The aim of high interest rates is to put a damper on economic activity and thus lower the rate of inflation. But it seems those high rates have worked all too well when it comes to housing.

As Macdonald puts it: 

“While … government housing initiatives may have limited positive impact, they are being made increasingly irrelevant by the impact of rate hikes. It’s as if governments are bringing a nail to the construction site, but the Bank of Canada is bringing a wrecking ball.”

When the report came out media attention focused on the negative part, the drop in new housing builds. 

But there was little attention paid to the CCPA’s main prescription, namely that governments should focus less on fruitless incentives to the private sector and more on direct spending on housing. 

In the report’s words: “This isn’t a time for more private incentives—it’s time to get your hands dirty.”

Zero per cent mortgages

Among the CCPA’s proposals are for the federal government to directly build what Macdonald calls “non-market housing”, or to provide zero per cent mortgages to housing cooperatives and other non-profit organizations to build such housing units.

For the federal government to build and own public housing might be complicated in this federal country. 

The Canadian constitution does not mention housing, but it does give provinces jurisdiction over property and municipalities. That’s why politicians, for the most part, assume housing is a provincial responsibility. 

Justin Trudeau said as much not too long ago, and got into hot water. It sounded like he was trying to slough off his duty for the wellbeing of all Canadians. 

The fact is that the federal government does have an assumed right, affirmed by multiple court decisions, to spend its money in areas of provincial jurisdiction. 

So, there is no constitutional barrier to the CCPA’s proposal. The real barrier is cost, in an era where Ottawa is seeking to trim its sails and tighten its belt, not look for new spending programs. 

As well, even if the federal government were to get its hands dirty as the CCPA suggests, building new, non-market rental housing is a medium and long-term solution. 
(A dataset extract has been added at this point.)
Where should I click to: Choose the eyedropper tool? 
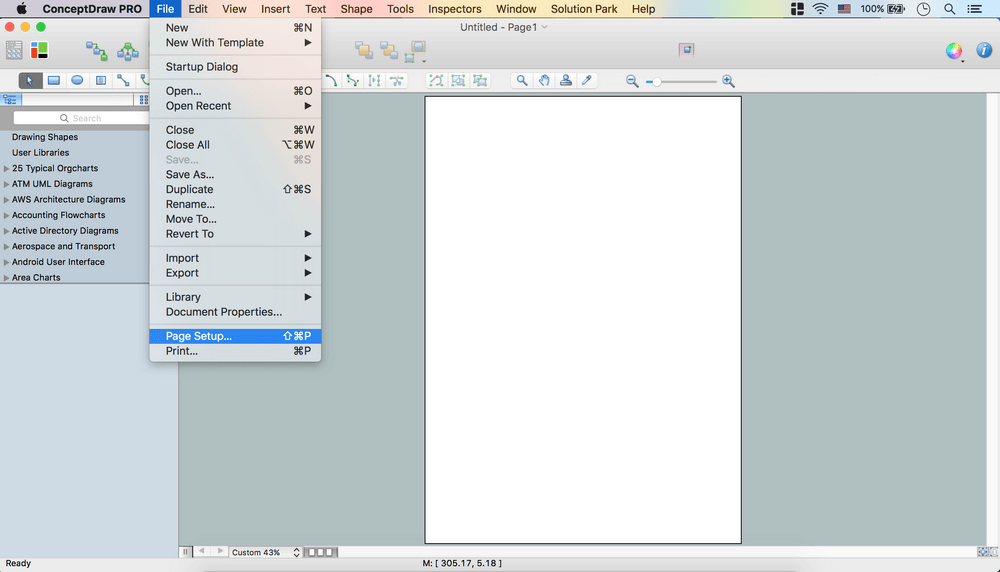tap(588, 81)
“It can easily take ten years from land acquisition to people moving in,” Macdonald admits, “five years if the stars align.”

Buy existing rental buildings, outlaw Airbnb, end restrictive zoning

The CCPA does have some proposals which would have impacts in the short-term. 

It picks up on an idea the Canadian Housing and Renewal Association (CHRA), the national voice for the affordable housing sector, has pushed .

The CHRA has pointed out that while there are federal funds to assist in construction of new, affordable community-housing buildings, there are no such funds to help the community and not-for-profit sector purchase existing rental properties as they go on the market.  

The Association argues that an annual federal investment of $1.5 billion could enable the sector to acquire several thousand existing rental buildings per year. 

That would help keep much-needed rental units out of the speculative marketplace – and convert for-profit properties, where rents can skyrocket overnight, into non-market and affordable housing.  

The CHRA estimates such a federal investment could make an additional 6,000 affordable rental apartments, townhomes and flats available each year. 

The Canadian Centre for Policy Alternatives also says governments “could outlaw Airbnb and other short term rental platforms from big cities for five years to provide some breathing room for new builds.” 

While at the same time the CCPA suggests “we can save the greenbelt by opening up the single-family home belt.” They propose municipalities and provinces eliminate the widespread practice of restrictive zoning, which limits construction in many urban areas throughout the country to single-family houses.

Outside of Quebec, most of Canada has far too little of the “missing middle” in housing. 

Existing zoning rules favour either neighbourhoods of single homes, each on their own lot, or of high-rise apartment buildings. What we need, CCPA and many others argue, are more duplexes, triplexes, and row houses – human-scale but still relatively dense housing for families.

The Centre also suggests “all levels of government should work to strengthen and enforce rent controls.”

And, finally, Macdonald wants governments to “implement large transfer taxes on investment properties and heavy restrictions on mortgages for investors.”

The CCPA report concludes:

“Governments at all levels have been shouting about the housing crisis, and the need to build new housing supply, but their solutions are stuck in an era when the private sector was actually building homes. With private sector investments collapsing in housing construction, governments need to fill that gap.”

Karl Nerenberg

Karl Nerenberg joined rabble in 2011 to cover Canadian politics. He has worked as a journalist and filmmaker for many decades, including two and a half decades at CBC/Radio-Canada. Among his career highlights...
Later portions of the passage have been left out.